Die Befürchtungen der Mitarbeiter in den Studienberatungsstellen gehen noch weiter. Schließlich schreibt Paragraph 76 des 1991 novellierten Ausländergesetzes vor, daß Mitarbeiter „öffentlicher Stellen unverzüglich die zuständige Ausländerbehörde zu unterrichten haben“, wenn sie im Dienst auf einen Ausländer ohne Aufenthaltsgenehmigung treffen. Andernfalls begehen sie eine Pflichtwidrigkeit. Wenn künftig ein Studienbewerber ohne gültige Papiere zur Beratungkommt, wären die Mitarbeiter zur Denunziation verpflichtet.
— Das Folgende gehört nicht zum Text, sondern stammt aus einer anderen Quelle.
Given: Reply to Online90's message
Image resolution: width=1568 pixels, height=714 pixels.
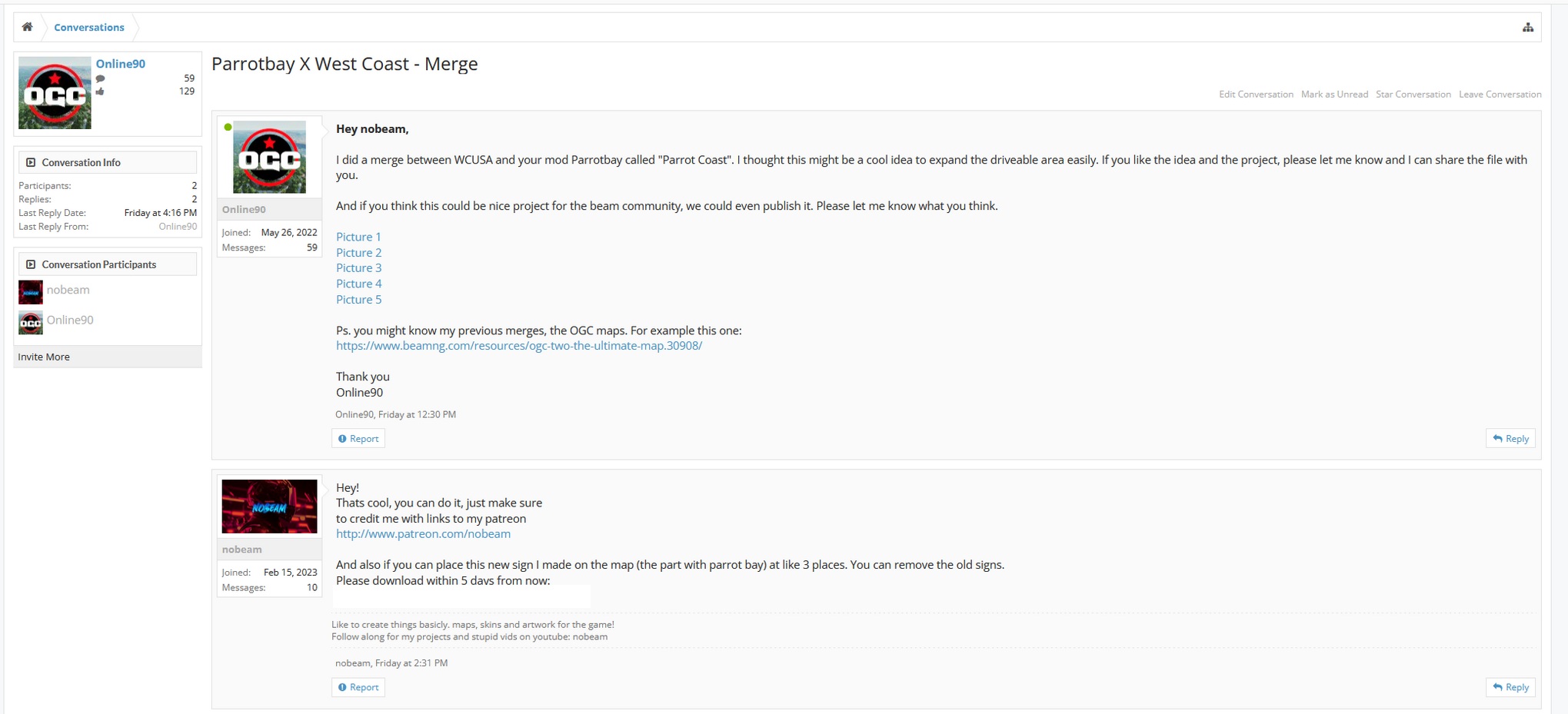Looking at the screenshot, I should click(x=1510, y=439).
„Es geht um eine einmalige Kontrolle bei der Erst-Immatrikulation“, versucht Jenspeter Rosenfeld, Sprecher der Wissenschaftsbehörde, zu beschwichtigen. Aber im Sinne der Gerechtigkeit müsse gewährleistet werden, daß nur einen Studienplatz bekommt, wer „über den korrekten Weg kommt“. Doch der ist für Studienbewerber aus der 3. Welt eh fast ganz versperrt. Nur Kinder reicher Eltern oder Regierungsstipendiaten haben die Chance, hier einen Studienplatz zu ergattern. Die deutschen Botschaften in ihren Heimatländern erteilen nur dann ein Visum, wenn die Finanzierung des Studiums gesichert ist.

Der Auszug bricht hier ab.